• _Goal of the exercise_:
Please count the lines of the records that contain the string "Open", matching case exactly, and give only that number.

--- begin ---

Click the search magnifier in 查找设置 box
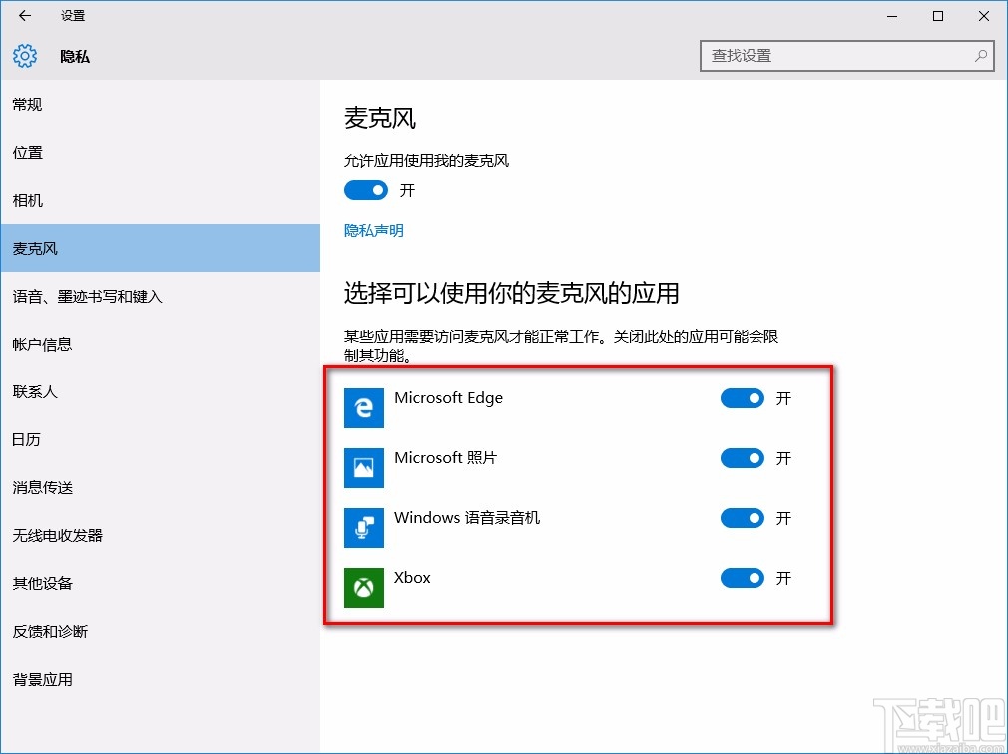1008x754 pixels. point(981,56)
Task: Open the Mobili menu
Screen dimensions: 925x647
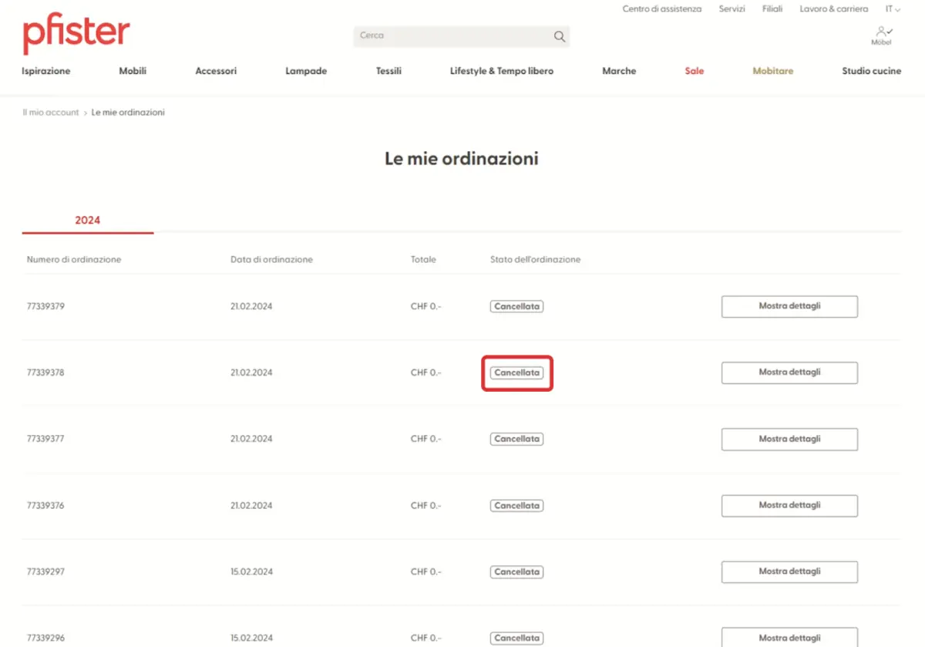Action: tap(133, 71)
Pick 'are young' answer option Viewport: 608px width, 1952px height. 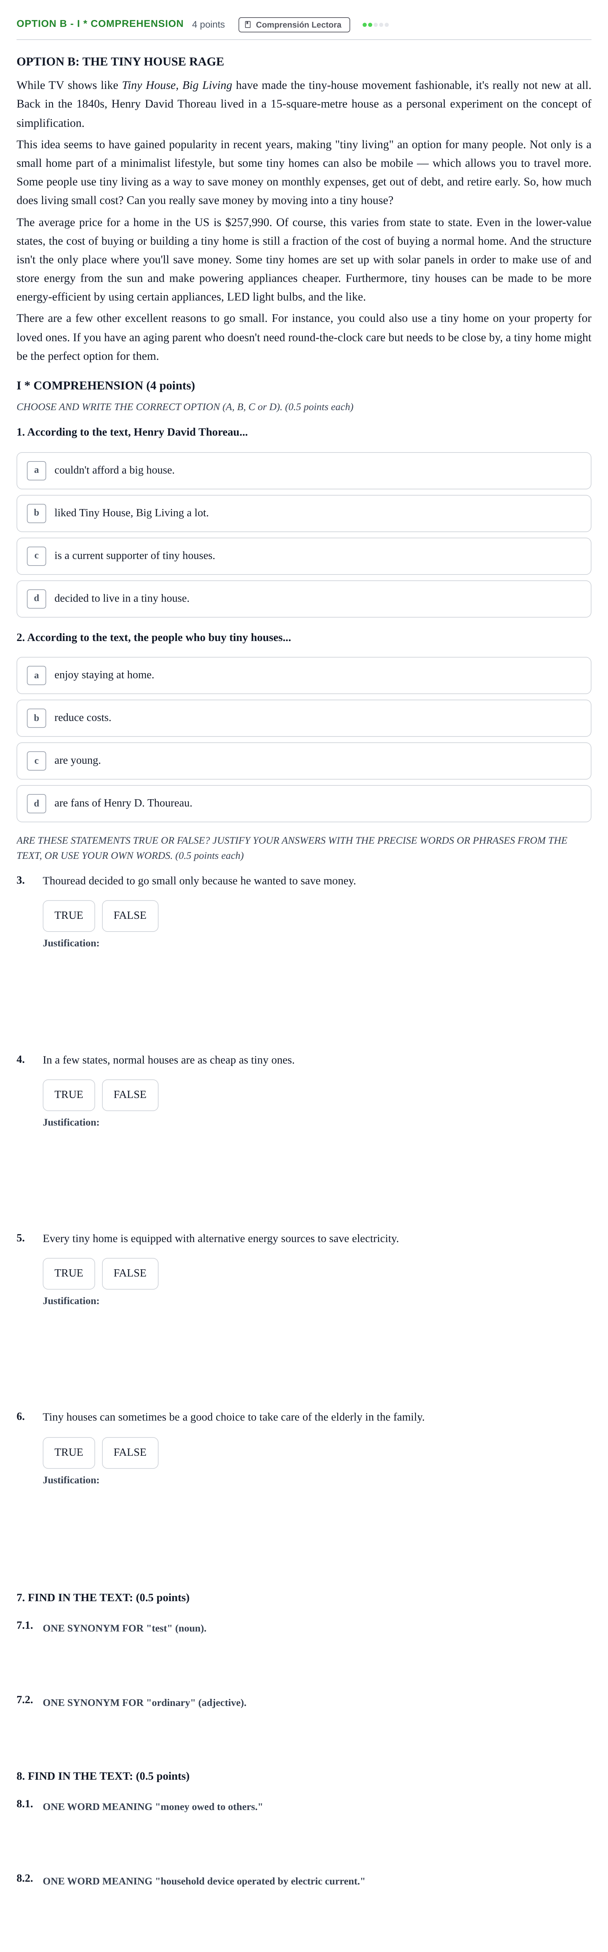[304, 761]
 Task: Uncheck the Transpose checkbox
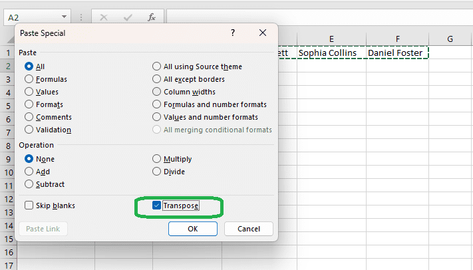pos(156,206)
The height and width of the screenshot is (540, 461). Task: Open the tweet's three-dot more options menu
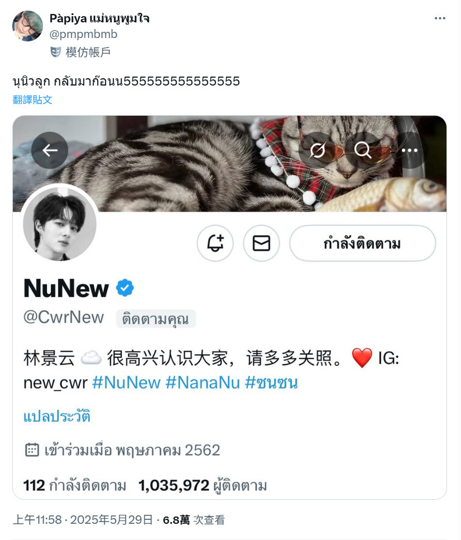coord(440,18)
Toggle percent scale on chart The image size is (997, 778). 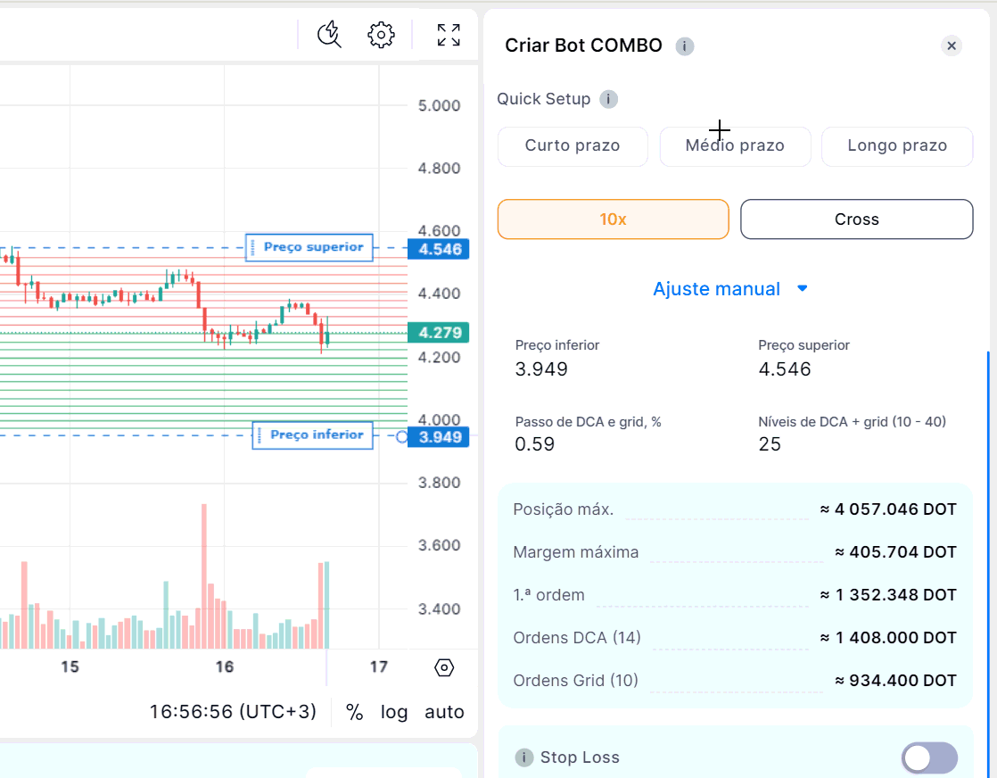point(354,712)
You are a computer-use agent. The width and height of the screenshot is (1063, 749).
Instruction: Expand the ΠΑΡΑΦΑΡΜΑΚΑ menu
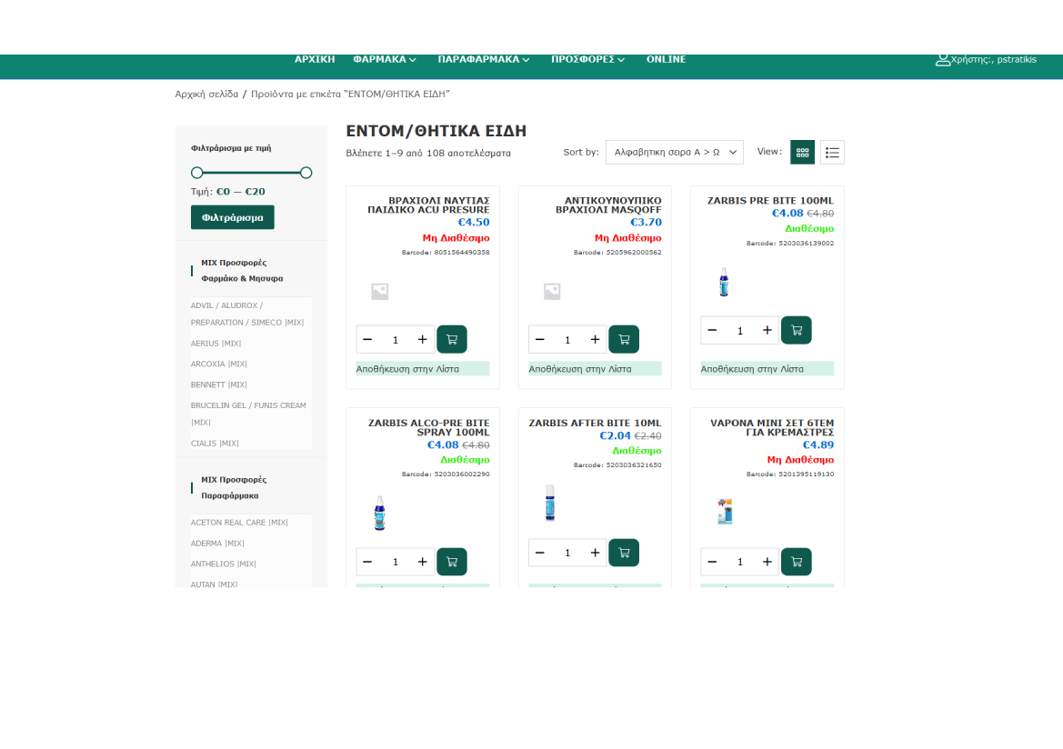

--- end ---

• _Written solution_:
2